Because dancing combines memory, coordination, and focus with aerobic physical activity, it’s an ideal way to exercise our minds and bodies at the same time. For this reason, dancing is often used as a treatment and enrichment activity for people living with Parkinson’s disease, Alzheimer’s disease, and other forms of dementia and memory loss.

Other health benefits of dancing

Along with boosting brain function, dancing offers several positive health benefits for older adults, including:

  • Improved strength and balance
  • Reduced joint pain and stiffness
  • Increased flexibility, mobility, and coordination
  • Reduced symptoms of depression, stress, and anxiety
  • Greater self-confidence and self-esteem
  • Weight management
  • Lower blood pressure and cholesterol

What type of dance is best for older adults?
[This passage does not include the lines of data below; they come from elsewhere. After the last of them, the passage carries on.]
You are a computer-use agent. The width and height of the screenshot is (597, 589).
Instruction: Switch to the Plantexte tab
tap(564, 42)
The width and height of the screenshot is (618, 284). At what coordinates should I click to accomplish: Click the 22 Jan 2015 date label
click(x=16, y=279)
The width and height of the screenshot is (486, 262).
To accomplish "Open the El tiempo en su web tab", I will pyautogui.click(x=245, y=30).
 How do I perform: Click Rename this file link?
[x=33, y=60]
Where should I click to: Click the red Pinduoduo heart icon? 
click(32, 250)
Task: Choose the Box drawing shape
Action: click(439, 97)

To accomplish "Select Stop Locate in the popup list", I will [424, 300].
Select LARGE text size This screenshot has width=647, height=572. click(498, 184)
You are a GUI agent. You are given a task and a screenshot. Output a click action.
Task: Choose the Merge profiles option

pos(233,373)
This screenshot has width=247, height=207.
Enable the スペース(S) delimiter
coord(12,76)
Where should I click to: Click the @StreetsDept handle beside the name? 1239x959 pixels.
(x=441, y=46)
With so many different styles of dance, it can be difficult to know where to start! We recommend joining a dance class catered to older adults, which can be a fun way to socialize and meet new people in a friendly, inviting environment. Just be sure to talk with your doctor before trying any new exercise regimen.
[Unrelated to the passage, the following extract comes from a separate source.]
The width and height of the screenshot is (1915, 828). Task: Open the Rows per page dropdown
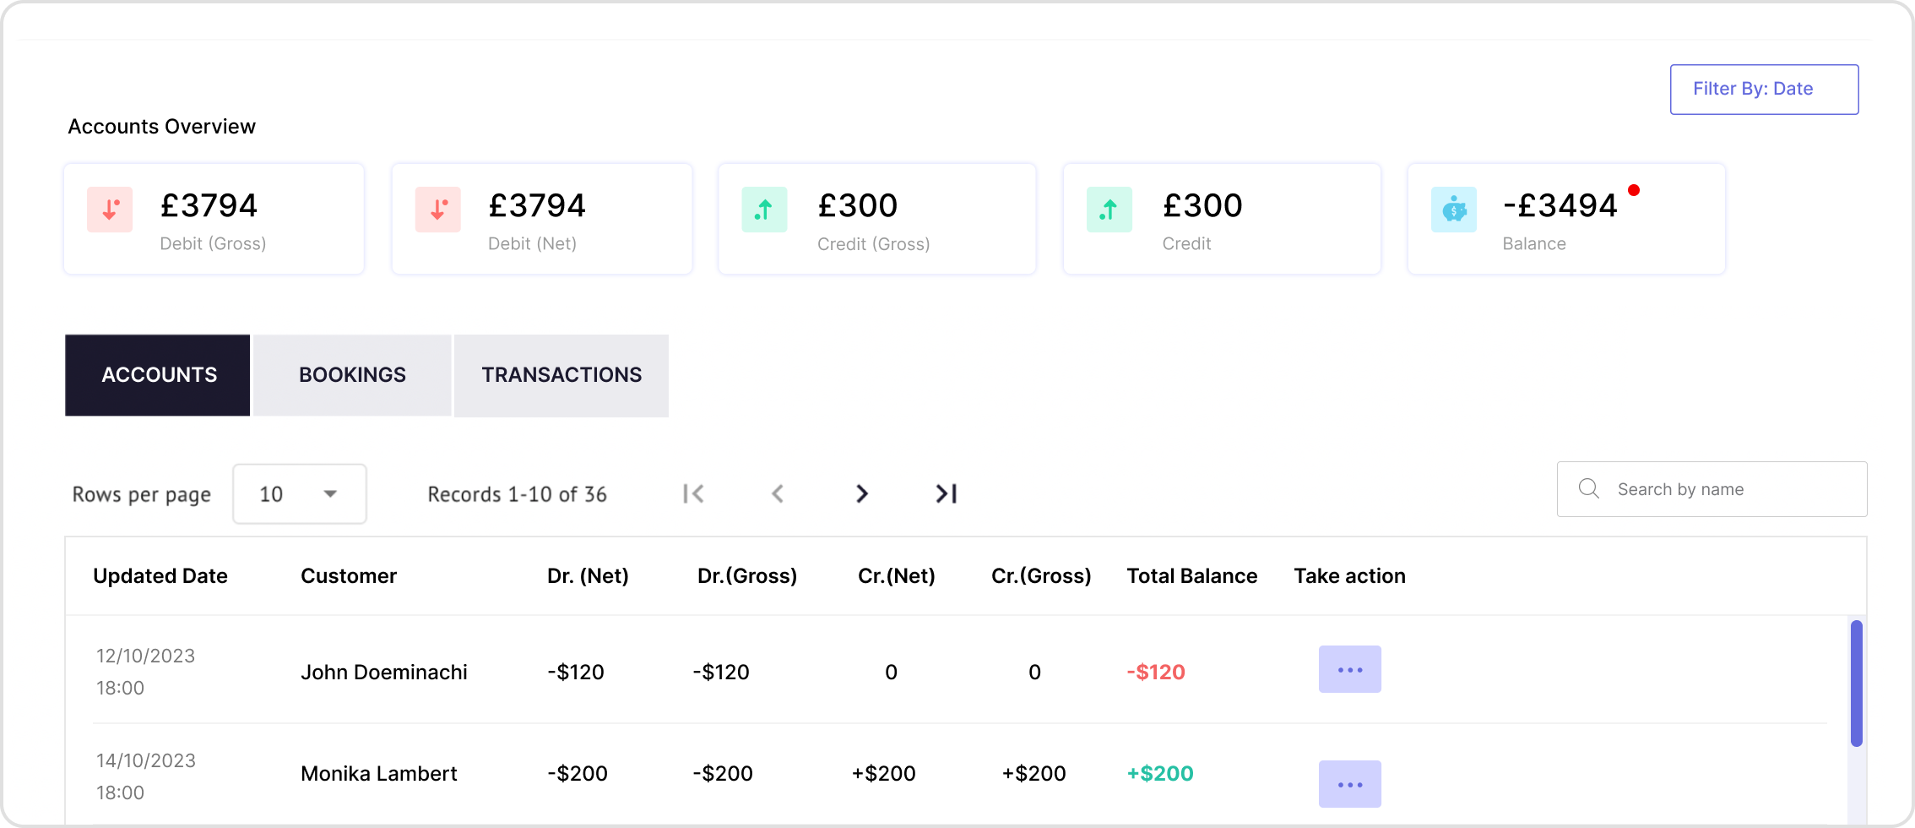(299, 493)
Here are some dance and dance-inspired fitness classes older adults may wish to try:

Bethany Village residents in a Line Dancing class

Line dancing

Line dancing is a form of low-impact dance exercise that’s great for beginners. This style of dance is most commonly done in large groups, but there are no partners required. Line dancing steps are made to be simple and repetitive. Sometimes, the steps are even called out in the lyrics of the song, making it easy to follow along. Many retirement communities now offer line dancing classes as part of their weekly or monthly programming for residents.

Ballroom dance

Ballroom dancing might sound intimidating, but it’s more beginner-friendly than you may think. You might already be familiar with some ballroom styles such as the waltz, hustle, swing, cha-cha, or salsa. Most ballroom dances are done with a partner, which encourages social interaction among older adults. Another bonus of ballroom dancing is the emphasis on posture. Ballroom dancers need to hold their partner in a proper “frame” that builds core strength and balance.

Square dancing     

Square dancing, which originated from early folk dancing, typically involves a group of four couples arranged in a square formation. Dancers learn a set of basic movements, which can be combined in any order. A “caller” directs the dancers through a sequence of the steps as the music is playing, giving instructions such as “do-si-do” and “promenade.” Listening to the cues and executing them in time with the music requires concentration, which helps to keep aging minds sharp.
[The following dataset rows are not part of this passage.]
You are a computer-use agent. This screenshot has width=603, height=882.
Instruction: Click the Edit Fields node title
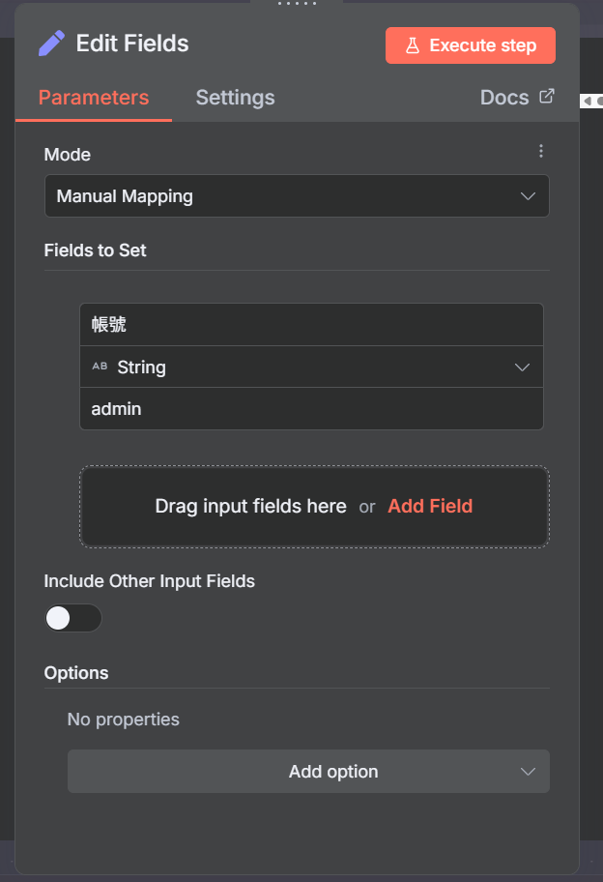[x=132, y=44]
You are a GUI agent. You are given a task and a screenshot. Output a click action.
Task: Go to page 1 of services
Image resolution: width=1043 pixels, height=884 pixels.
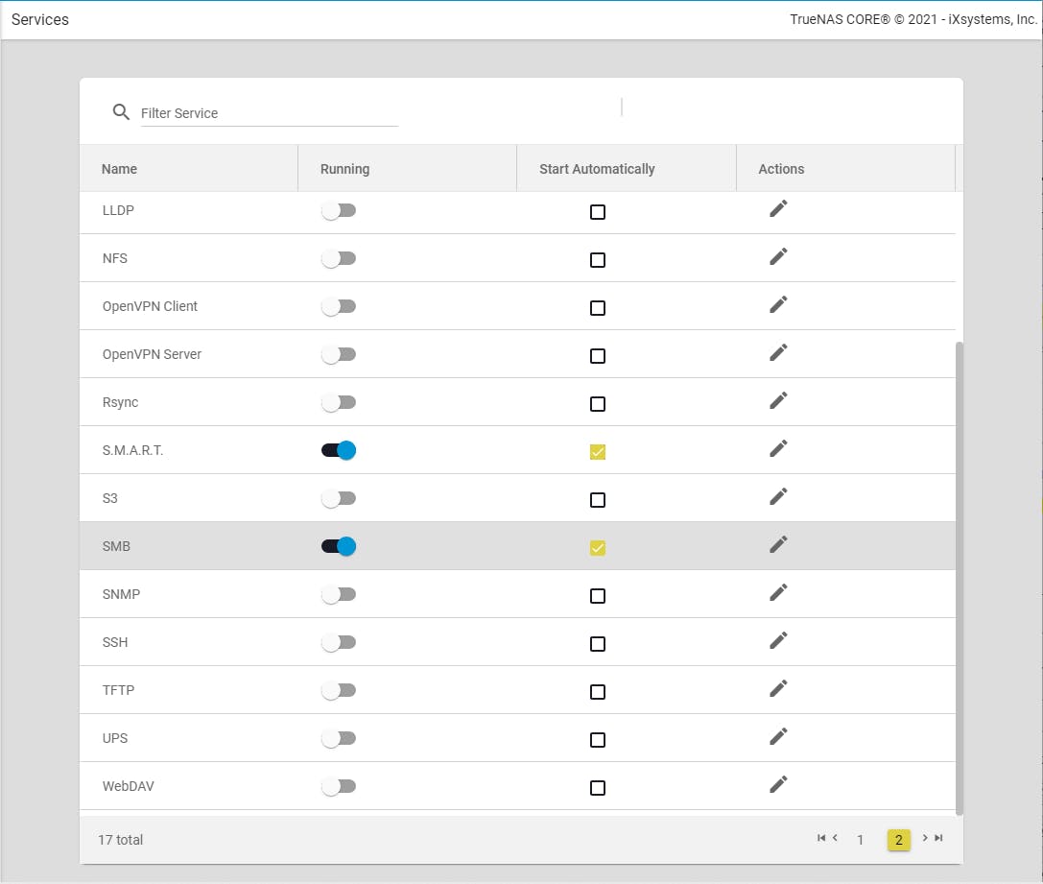[x=861, y=840]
Ballet-based “barre” exercise

“Barre” classes are a fairly new workout trend that incorporates elements of ballet, Pilates, and yoga. Special slippers, leotards, and tutus are not required. Instead, class participants wear comfortable exercise clothes and socks or bare feet and hold onto a ballet barre for stability. The classes typically focus on core strength, with exercises targeting the abs, glutes, inner thighs, and arms. Some classes may use hand weights or resistance bands for added strength training. Unlike an actual ballet class, there’s no jumping, spinning, or fast-paced movements, making “barre” classes a great form of low-impact exercise for older adults.

Cardio drumming

Another emerging trend in senior fitness is cardio drumming, which involves using drumsticks to create rhythmic beats on an exercise ball “drum.” Participants are challenged to drum along to high-energy music and follow the instructor’s choreography, which can involve dance movements. Because many of the exercises are done while seated, those in wheelchairs can participate, too!

If you’ve never tried dancing before, there’s no time like the present. You don’t need formal training to reap the many benefits of dance. Many senior centers and retirement communities offer fun-filled dance classes and dance-inspired activities designed specifically for older adults. No matter what style of dance you try, the most important thing to do is have fun!